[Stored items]
+++++
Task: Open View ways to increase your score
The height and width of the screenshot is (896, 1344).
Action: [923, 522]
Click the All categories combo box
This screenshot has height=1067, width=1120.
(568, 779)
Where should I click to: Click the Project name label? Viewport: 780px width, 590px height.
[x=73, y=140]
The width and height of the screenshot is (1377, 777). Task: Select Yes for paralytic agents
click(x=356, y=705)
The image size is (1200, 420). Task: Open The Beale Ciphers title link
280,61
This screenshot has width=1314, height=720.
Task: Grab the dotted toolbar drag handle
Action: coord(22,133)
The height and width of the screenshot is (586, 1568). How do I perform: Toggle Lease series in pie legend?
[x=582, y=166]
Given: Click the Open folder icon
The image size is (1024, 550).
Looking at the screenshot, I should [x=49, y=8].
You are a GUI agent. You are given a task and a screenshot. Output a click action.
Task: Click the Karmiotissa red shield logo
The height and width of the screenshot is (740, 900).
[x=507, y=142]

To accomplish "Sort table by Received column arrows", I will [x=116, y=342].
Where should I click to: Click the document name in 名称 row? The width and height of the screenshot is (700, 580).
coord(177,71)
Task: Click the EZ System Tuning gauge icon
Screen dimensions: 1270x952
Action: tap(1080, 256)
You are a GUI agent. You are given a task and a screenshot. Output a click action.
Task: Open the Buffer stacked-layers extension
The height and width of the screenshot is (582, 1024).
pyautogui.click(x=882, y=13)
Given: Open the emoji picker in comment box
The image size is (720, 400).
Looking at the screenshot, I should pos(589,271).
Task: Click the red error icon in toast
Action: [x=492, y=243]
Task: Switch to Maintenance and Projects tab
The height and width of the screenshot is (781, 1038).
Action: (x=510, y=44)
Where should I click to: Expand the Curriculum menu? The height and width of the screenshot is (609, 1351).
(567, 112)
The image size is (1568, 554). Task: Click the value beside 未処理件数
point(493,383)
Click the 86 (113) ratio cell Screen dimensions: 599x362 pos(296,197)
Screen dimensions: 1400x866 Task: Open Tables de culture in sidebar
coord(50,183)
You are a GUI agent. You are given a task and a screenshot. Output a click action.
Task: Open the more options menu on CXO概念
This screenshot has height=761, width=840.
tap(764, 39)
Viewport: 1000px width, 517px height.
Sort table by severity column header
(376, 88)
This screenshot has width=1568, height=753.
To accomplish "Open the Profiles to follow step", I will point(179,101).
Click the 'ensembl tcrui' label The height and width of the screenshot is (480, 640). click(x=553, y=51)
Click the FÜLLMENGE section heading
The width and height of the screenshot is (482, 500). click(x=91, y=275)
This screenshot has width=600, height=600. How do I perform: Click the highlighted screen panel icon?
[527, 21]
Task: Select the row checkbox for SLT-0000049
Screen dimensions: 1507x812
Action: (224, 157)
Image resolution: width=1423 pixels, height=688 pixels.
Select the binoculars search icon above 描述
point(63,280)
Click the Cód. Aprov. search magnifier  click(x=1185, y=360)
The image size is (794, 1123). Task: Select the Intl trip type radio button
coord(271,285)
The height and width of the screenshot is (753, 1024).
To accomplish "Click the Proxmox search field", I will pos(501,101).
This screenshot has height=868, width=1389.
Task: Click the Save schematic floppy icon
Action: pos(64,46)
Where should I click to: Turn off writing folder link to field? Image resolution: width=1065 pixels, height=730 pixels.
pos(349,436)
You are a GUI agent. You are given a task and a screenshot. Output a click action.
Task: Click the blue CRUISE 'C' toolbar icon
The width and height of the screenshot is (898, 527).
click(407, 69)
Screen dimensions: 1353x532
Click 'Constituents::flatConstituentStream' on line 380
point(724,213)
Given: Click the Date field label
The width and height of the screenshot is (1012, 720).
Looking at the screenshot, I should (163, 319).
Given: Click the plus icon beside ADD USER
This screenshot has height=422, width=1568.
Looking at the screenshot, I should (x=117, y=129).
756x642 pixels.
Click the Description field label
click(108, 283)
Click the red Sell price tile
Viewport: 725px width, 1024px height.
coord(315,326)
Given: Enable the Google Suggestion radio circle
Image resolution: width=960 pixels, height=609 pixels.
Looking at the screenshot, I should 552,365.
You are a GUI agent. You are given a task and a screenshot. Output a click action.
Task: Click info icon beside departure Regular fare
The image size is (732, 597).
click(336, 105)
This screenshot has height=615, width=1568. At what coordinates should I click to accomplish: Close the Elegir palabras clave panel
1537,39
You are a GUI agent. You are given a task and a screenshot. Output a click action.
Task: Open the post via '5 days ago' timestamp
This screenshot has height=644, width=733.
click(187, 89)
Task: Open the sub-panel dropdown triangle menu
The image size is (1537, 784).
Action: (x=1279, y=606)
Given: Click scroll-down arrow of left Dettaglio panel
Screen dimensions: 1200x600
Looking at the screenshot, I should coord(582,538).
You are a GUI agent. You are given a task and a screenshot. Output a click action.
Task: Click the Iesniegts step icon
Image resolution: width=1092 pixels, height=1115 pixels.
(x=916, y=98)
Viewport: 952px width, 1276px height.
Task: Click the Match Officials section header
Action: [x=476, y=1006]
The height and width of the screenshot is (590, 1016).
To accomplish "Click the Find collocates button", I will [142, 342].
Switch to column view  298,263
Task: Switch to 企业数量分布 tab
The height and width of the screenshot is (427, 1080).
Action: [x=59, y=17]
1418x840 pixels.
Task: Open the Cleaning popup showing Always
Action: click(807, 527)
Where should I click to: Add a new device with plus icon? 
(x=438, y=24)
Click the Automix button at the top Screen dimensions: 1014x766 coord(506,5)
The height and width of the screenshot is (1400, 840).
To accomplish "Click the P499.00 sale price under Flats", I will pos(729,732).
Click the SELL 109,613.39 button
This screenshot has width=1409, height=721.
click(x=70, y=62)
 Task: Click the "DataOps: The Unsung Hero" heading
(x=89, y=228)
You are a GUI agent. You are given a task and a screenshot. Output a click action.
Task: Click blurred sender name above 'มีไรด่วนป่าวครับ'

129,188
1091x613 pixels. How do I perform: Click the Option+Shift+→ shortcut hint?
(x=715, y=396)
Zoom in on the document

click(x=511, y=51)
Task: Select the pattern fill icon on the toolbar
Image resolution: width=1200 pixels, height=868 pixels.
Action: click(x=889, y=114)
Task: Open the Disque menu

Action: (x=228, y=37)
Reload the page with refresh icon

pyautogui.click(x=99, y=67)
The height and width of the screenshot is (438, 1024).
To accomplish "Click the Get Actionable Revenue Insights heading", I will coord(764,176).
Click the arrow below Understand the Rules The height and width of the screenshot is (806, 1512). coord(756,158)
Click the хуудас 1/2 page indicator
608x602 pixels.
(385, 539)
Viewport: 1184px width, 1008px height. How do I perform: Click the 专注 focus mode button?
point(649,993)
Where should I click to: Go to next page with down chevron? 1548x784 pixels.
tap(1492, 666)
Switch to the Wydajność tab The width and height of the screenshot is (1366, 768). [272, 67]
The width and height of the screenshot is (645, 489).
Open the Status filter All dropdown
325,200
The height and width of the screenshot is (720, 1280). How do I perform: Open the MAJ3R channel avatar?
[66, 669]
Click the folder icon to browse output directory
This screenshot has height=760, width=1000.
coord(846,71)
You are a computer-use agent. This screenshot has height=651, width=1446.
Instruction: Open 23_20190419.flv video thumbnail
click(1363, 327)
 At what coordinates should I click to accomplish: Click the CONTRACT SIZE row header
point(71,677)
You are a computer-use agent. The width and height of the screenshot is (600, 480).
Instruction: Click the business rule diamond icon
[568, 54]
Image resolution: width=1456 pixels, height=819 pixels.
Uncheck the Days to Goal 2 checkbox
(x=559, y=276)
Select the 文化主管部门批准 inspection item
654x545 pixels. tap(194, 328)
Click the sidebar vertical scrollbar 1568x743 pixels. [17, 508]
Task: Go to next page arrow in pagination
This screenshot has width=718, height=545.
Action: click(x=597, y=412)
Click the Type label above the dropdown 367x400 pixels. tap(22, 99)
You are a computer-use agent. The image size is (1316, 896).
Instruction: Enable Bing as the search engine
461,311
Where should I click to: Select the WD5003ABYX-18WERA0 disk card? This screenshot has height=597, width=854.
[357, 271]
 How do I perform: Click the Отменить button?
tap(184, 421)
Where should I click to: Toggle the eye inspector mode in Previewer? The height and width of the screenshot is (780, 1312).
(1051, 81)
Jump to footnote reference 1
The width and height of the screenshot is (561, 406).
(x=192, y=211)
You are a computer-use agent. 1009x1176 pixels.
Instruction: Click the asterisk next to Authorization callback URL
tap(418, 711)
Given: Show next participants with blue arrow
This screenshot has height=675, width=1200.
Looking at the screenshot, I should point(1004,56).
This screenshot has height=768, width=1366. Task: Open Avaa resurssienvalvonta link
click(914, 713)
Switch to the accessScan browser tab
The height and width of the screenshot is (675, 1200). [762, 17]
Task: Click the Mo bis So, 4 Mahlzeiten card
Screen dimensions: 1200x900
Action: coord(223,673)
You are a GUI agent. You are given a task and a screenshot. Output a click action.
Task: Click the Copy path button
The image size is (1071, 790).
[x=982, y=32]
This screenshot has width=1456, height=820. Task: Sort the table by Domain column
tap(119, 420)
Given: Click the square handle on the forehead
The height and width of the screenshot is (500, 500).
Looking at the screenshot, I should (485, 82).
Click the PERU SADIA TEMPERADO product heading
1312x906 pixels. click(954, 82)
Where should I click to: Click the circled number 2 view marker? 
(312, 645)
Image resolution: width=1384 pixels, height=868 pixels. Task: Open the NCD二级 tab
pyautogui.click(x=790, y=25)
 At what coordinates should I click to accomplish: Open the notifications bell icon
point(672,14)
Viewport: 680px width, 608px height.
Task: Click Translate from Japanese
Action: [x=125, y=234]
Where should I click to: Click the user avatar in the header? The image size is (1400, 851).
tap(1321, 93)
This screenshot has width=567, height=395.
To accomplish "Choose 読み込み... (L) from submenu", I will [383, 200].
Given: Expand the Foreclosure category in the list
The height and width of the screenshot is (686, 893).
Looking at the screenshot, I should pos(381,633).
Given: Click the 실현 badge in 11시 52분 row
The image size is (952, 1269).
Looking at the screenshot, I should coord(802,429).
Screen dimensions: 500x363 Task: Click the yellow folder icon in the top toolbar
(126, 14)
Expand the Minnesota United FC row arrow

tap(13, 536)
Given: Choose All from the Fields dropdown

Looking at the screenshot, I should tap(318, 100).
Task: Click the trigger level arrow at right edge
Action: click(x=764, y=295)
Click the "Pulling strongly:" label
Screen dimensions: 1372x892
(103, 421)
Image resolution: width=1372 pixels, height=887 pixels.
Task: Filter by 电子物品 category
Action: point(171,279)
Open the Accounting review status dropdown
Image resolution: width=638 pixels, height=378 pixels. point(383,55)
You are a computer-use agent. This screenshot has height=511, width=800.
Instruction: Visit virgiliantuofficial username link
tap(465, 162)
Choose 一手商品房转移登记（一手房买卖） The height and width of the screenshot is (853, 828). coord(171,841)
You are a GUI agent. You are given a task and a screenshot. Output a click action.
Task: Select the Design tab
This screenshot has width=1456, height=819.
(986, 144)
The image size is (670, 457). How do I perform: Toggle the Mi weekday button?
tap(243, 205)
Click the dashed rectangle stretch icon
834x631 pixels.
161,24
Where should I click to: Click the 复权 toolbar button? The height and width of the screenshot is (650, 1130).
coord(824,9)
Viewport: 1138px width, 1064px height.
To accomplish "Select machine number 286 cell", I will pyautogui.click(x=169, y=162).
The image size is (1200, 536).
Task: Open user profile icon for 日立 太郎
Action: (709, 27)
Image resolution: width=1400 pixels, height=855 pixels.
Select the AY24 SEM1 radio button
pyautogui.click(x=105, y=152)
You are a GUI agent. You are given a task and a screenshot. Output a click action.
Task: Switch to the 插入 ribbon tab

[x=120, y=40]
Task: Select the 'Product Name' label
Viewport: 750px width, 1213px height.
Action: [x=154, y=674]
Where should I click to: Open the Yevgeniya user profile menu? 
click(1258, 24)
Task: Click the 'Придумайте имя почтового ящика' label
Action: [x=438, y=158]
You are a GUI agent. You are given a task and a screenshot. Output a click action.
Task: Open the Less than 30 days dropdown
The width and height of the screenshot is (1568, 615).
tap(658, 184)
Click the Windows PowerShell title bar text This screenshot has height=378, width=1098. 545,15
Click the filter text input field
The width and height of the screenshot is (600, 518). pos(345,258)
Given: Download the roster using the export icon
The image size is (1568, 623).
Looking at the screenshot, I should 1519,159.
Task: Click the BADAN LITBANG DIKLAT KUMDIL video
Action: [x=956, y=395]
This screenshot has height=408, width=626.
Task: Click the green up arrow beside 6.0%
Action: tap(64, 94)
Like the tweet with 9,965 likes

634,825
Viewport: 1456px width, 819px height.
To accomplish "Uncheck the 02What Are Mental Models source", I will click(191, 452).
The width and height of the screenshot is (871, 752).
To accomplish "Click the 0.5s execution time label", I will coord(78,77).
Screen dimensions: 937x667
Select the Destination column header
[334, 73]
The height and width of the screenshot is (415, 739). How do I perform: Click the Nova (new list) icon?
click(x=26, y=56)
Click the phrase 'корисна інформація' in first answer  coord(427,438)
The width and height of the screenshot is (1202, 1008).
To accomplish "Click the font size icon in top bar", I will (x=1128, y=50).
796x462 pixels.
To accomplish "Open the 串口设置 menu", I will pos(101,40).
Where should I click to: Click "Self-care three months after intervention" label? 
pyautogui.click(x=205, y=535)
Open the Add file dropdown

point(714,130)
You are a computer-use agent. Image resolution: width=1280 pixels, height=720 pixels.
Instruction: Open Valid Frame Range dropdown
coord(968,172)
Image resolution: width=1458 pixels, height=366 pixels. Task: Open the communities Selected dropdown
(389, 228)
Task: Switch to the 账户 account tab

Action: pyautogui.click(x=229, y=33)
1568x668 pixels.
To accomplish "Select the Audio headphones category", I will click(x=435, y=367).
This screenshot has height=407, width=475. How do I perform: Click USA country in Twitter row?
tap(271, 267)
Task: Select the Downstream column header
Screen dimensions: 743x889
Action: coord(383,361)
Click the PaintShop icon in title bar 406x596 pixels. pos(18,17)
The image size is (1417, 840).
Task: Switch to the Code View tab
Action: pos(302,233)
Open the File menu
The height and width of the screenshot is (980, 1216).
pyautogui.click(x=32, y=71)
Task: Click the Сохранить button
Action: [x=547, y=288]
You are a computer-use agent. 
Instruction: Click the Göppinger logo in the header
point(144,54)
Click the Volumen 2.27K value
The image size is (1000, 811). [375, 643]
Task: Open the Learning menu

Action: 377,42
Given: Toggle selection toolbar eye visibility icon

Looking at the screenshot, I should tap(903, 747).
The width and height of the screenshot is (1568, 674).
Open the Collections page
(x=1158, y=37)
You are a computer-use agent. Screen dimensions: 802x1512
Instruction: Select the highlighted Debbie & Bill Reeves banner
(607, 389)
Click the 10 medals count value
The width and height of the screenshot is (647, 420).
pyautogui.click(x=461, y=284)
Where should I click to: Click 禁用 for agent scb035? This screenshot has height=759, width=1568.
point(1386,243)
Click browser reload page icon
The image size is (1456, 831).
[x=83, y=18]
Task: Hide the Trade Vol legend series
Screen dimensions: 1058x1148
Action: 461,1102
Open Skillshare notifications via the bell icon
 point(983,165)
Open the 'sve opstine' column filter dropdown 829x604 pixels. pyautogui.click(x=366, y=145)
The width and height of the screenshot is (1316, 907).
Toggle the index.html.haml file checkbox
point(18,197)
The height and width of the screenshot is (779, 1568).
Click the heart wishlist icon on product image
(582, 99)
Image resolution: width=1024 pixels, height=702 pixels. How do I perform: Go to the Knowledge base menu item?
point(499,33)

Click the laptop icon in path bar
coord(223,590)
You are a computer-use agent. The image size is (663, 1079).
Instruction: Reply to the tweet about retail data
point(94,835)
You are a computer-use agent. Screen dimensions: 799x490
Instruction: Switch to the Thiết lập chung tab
+++++
■ What to do:
Wherever a line in the data above holds the word "computer", copy that line.

■ Response box:
You are a computer-use agent. This screenshot has height=651, width=1446.
You are a computer-use agent. The width and height of the screenshot is (600, 480).
You are a computer-use agent. The image size is (1316, 896).
You are a computer-use agent. 1009x1176 pixels.
You are a computer-use agent. This screenshot has height=511, width=800.
You are a computer-use agent. Image resolution: width=1280 pixels, height=720 pixels.
You are a computer-use agent. 
You are a computer-use agent. Screen dimensions: 802x1512
You are a computer-use agent. The image size is (663, 1079).
You are a computer-use agent. Screen dimensions: 799x490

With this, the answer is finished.